Minggu, 23 Juni 2013

Pilihan Itu Menyulitkan

Setiap kita melakukan satu hal, pasti akan muncul beberapa pilihan yang membuat gelisah.
Ya, akan terjadi dilema saat itu juga.
Sama yang aku rasain saat ini.
Dilema yang memiliki dampak berkepanjangan nggak baik buat pikiran, akan menambah beban aja.

Saat ini, aku diharuskan untuk memilih dua hal yang sama-sama penting yang aku rasa sama penting nya untuk hidup aku.
Dua pilihan itu, tak akan aku ceritakan disini, tapi aku hanya mengatakan inti dari pilihan itu sendiri.
Pilihan itu menyangkut kehidupan mendatang bersama kamu, atau tanpa kamu.
Ada sisi positif dan negatif yang sama dari dua pilihan itu.
Memilih buat terus mengisi hari-hari bersama kamu, itu menyenangkan, tapi, kamu juga sering pergi-pergi kemana pun sesuka hati kamu.
Memilih buat mengisi hari tanpa kamu, aku bakal merasa bebas, merasa tidak memiliki beban. Namun, akan terasa berbeda. Tidak akan ada perhatian itu lagi.

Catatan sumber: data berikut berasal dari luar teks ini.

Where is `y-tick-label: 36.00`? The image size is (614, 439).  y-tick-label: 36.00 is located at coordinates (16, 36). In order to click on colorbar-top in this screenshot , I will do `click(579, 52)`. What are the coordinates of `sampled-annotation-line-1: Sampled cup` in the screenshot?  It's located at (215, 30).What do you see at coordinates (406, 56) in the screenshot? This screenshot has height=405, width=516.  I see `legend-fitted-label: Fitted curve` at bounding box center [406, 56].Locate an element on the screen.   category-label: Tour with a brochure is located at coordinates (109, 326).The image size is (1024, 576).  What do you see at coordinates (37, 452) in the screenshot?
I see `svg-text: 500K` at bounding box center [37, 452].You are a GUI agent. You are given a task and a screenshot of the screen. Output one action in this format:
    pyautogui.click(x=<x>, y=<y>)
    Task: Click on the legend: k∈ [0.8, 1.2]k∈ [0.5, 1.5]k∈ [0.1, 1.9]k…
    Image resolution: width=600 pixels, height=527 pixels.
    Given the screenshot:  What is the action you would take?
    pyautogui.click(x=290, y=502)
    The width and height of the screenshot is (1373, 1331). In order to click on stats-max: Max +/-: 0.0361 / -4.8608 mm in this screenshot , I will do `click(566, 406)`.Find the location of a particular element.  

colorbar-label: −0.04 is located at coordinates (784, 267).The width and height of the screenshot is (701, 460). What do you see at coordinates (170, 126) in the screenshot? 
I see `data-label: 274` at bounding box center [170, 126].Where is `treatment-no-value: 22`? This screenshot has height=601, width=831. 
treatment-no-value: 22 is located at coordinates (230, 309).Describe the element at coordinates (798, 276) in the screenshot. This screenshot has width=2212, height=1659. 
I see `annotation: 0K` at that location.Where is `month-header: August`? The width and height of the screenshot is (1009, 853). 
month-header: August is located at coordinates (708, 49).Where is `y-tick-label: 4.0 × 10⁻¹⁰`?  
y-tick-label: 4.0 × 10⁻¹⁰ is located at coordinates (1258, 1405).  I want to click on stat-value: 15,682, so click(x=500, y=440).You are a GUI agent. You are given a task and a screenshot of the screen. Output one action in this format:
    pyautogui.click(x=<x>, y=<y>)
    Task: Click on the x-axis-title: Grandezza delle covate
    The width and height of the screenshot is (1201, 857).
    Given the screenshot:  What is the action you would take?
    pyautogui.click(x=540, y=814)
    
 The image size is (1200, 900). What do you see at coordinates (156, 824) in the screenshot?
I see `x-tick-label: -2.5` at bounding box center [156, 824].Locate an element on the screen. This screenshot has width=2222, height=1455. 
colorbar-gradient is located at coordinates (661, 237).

Jika kamu ada di posisi ini, apa yang bakal kamu pilih?
Memilih buat terus menjalani ini bersama atau berpisah?
Tapi, aku selalu yakin. Semua itu bakalan berimbas baik ke kita masing-masing kok.
Sambil menulis ini, aku menuju satu keputusan, yang semoga tidak akan salah dan tidak memberi penyesalan untuk ku kelak satu hari nanti.

Sebelumnya, aku berharap kamu mau mengerti kenapa aku mengambil keputusan ini.
Aku bakal memilih, bakal menjalani hari-hari ke depan bersama kamu.
Karena, tanpa kamu aku ngga akan kaya gini.
Aku ga akan bisa menulis dan bersajak seperti ini.
Biarpun resiko yang aku tanggung akan memberi dampak yang banyak buat aku.
Aku mau kamu baca tulisan aku, kamu mau mengerti posisi aku, dan kamu bisa membayangkan gimana rasanya jadi aku.
Rasanya ditinggal berhari-hari, tanpa kabar, tanpa berita satu pun.
Aku cukup mengerti resiko ini. Ya, pekerjaan kamu, tanggung jawab kamu.
Aku bukan pekerjaan kamu yang harus kamu kerjakan tiap saat, tapi, bisa jadi, aku menjadi tanggung jawab kamu untuk menemani ku di hari-hari depan nanti, dan bertanggung jawab menjadi imam ku, nanti.

Pilihan itu menyulitkan kan?
Banyak yang harus terpikir sebelumnya untuk mengambil keputusan.
Aku harap, aku tak salah mengambil keputusan ini.